At the same time, it feels so much better to be the person leaving the room dragging you behind me, than the person clutching your ankle. Love addiction feels weak; sex addiction feels powerful. I am a vixen! I am a conqueror! See all the broken hearts I leave in my wake!
Men will generally own being a cad sooner than they will beg for comfort, because you had Coach Miller and I had Aunt Rose. How do we as a society get men to be vulnerable and honest and in touch with their feelings? It’s a moral evolution, I think, and it’s happening in front of our faces. I was a sentient being when wife-beating was considered a sitcom punchline. (“To the moon, Alice.” Google it.) Today, we have guys like you asking questions like this. Like they say: It’s progress, not perfection.

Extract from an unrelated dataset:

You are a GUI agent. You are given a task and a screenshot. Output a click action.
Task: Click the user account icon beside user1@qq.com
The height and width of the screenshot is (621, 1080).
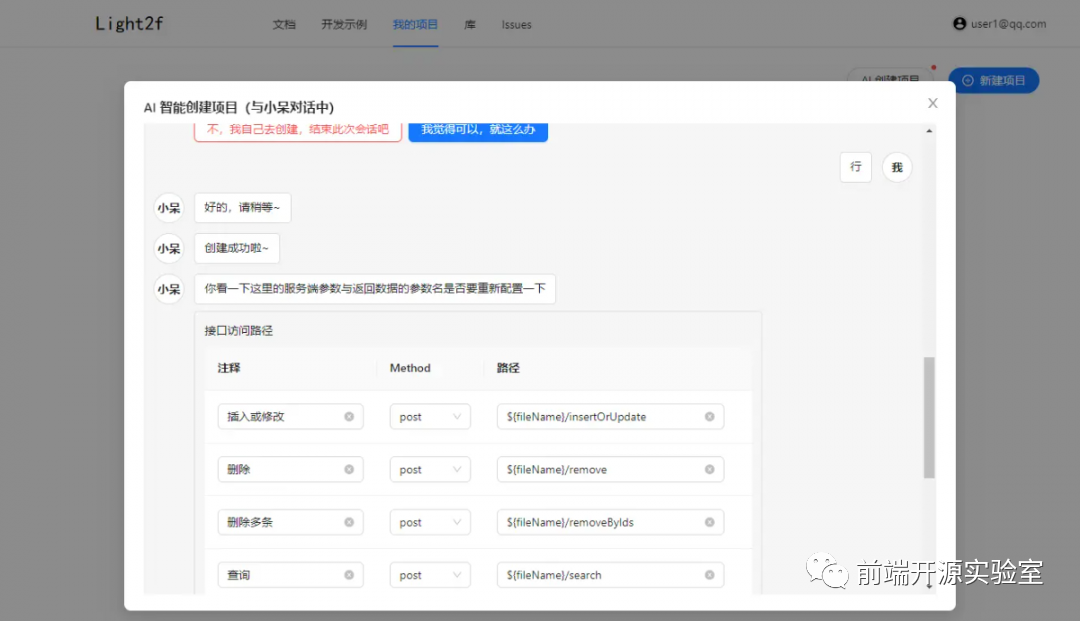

Q: I feel like I’m in a bind: I ENJOY being helplessly attracted to someone, because that’s how HOT they are. I find the mixed signals and the unavailability makes me want them even more, but eventually it all leads to nothing. I hope I can learn another way to love because this is all I know.
A: I feel you about the mixed signals. Intermittent conditioning is a bitch. We’re like those rats in a cage: When the lever reliably produces a pellet of delicious food, they eat when they are hungry. When the lever never produces anything, they just give up. But when the lever occasionally produces a pellet of delicious affection — I mean, food — and they never know when that will be, they push the damn lever until they go crazy.
The “anyone who thinks I’m not good enough for them is automatically hot” part is likely a product of low self-esteem and a great topic to address in therapy, which is above my pay-grade. In the meantime, I suggest hanging out with people who like you.